Saved entries
----------------------------------------

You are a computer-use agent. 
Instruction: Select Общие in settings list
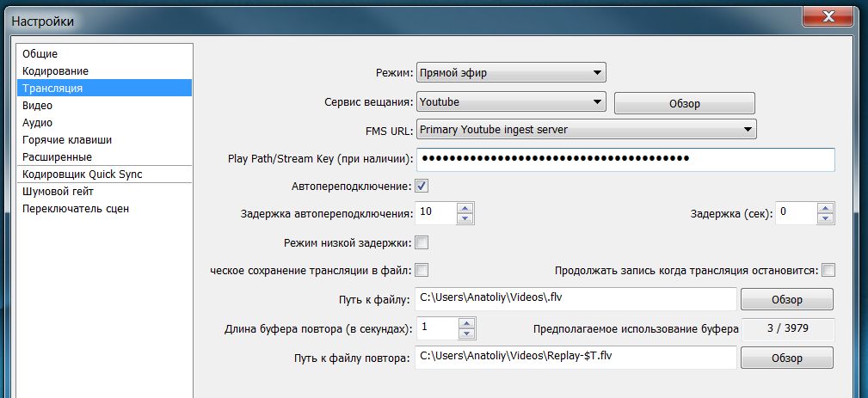coord(40,54)
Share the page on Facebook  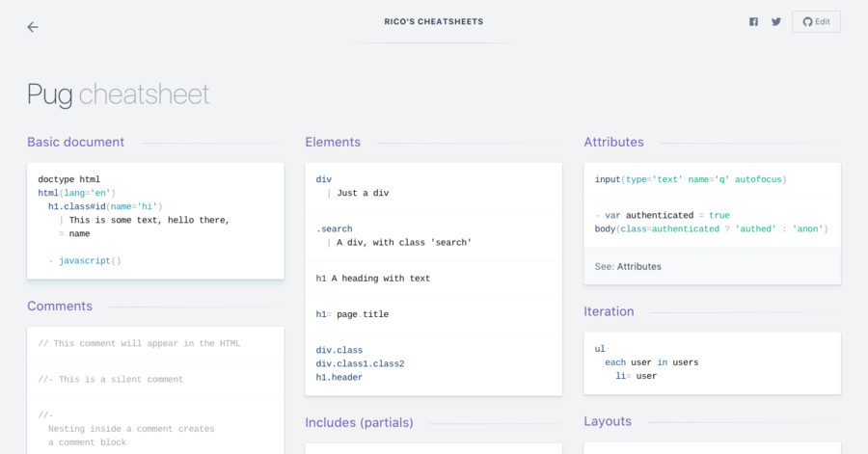[753, 22]
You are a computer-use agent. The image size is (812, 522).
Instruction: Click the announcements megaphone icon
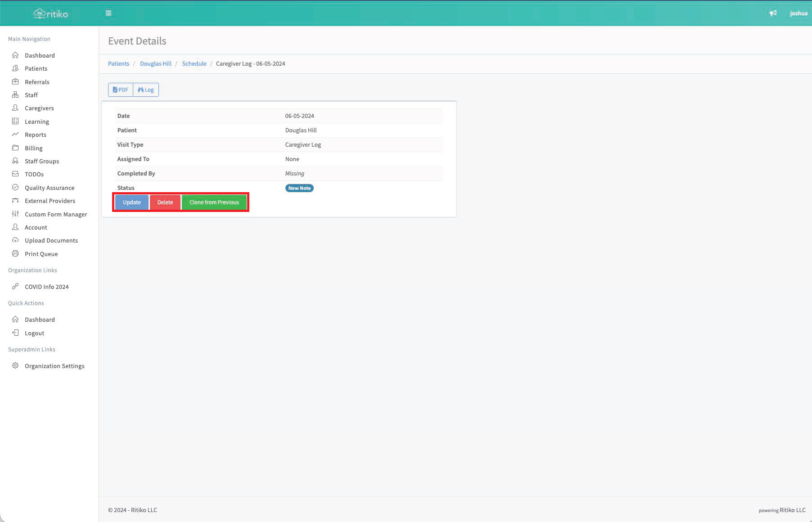click(773, 13)
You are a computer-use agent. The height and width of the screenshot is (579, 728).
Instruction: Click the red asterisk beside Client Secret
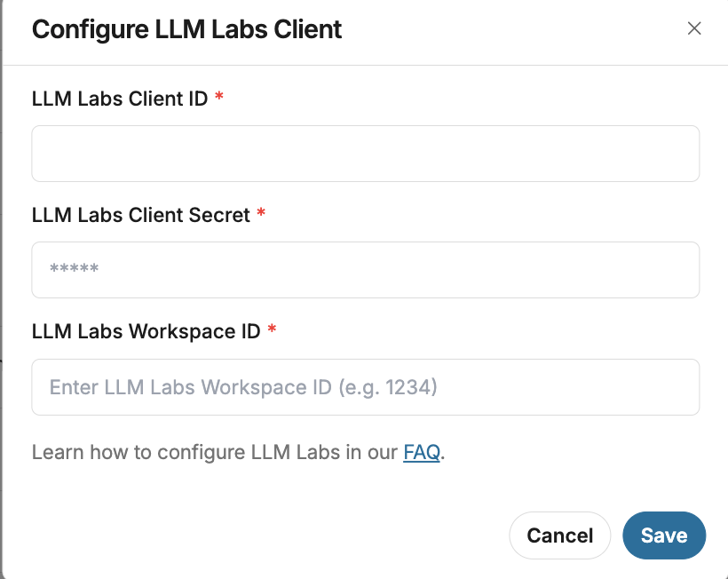click(x=261, y=214)
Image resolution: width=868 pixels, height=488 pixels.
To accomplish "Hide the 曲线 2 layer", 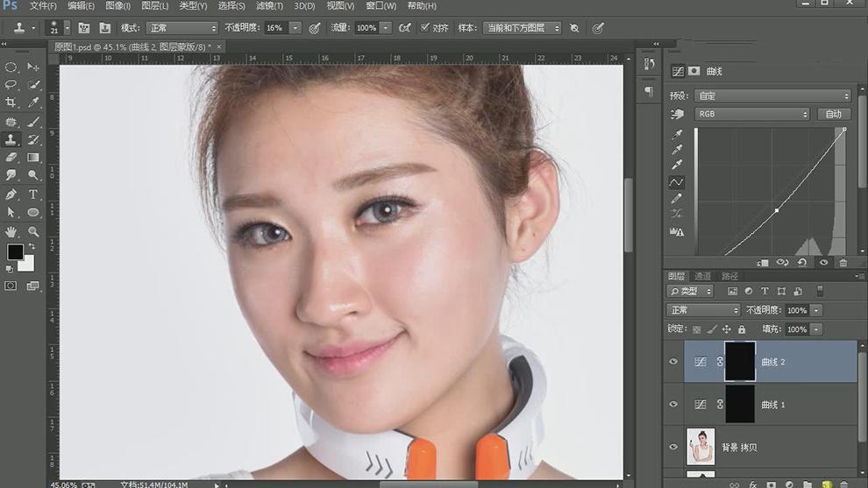I will coord(673,362).
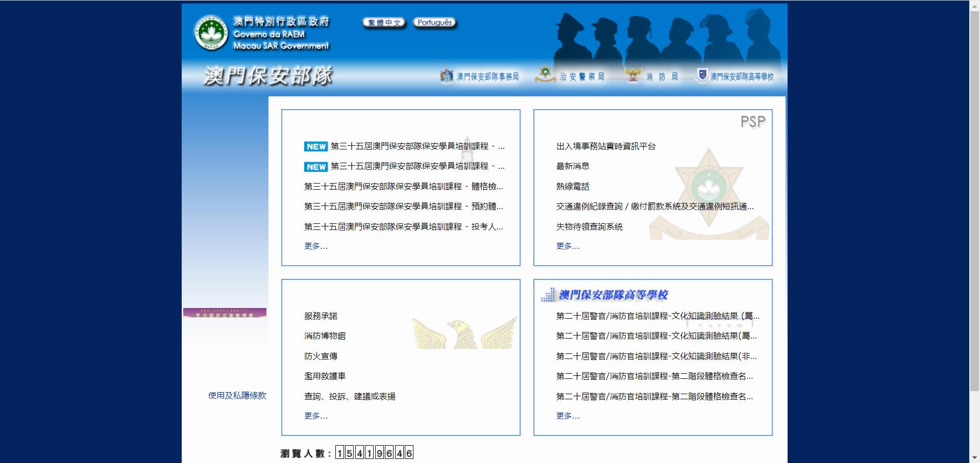Viewport: 980px width, 463px height.
Task: Open 失物待領查詢系統 lost property link
Action: [x=589, y=227]
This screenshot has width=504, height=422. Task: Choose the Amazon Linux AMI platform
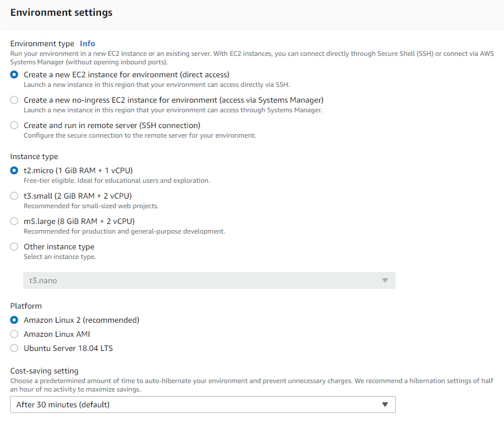pyautogui.click(x=14, y=334)
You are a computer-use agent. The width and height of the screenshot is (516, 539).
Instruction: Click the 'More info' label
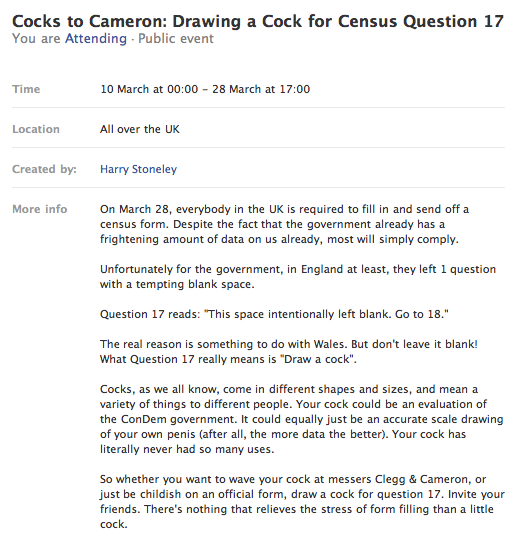[x=40, y=209]
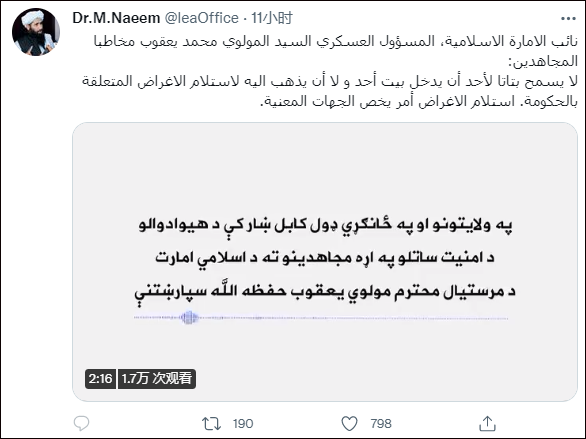
Task: Play the embedded audio video card
Action: coord(325,262)
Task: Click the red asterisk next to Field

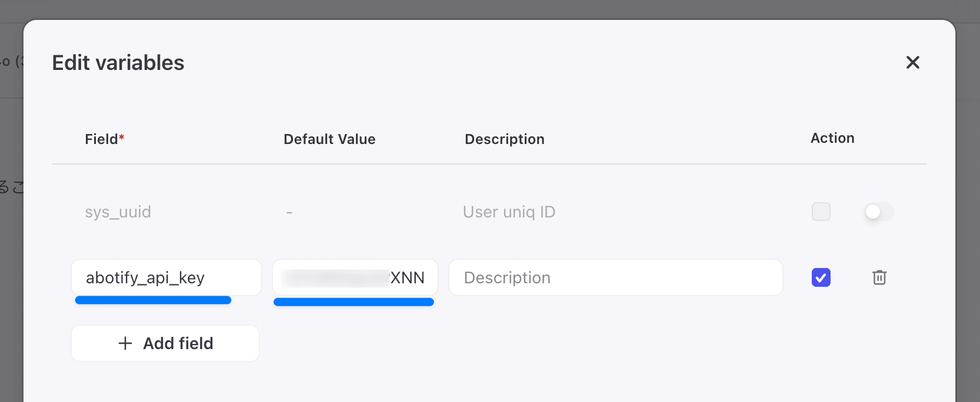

----------------------------------------

- Exercise -
The lines from the one that contains "Instruction: Click the 'More info' label" through the end of the data, repeated exactly and with no pictures, make up the whole answer.

- Response below -
Instruction: Click the 'More info' label
[x=40, y=209]
Task: Play the embedded audio video card
Action: coord(325,262)
Task: Click the red asterisk next to Field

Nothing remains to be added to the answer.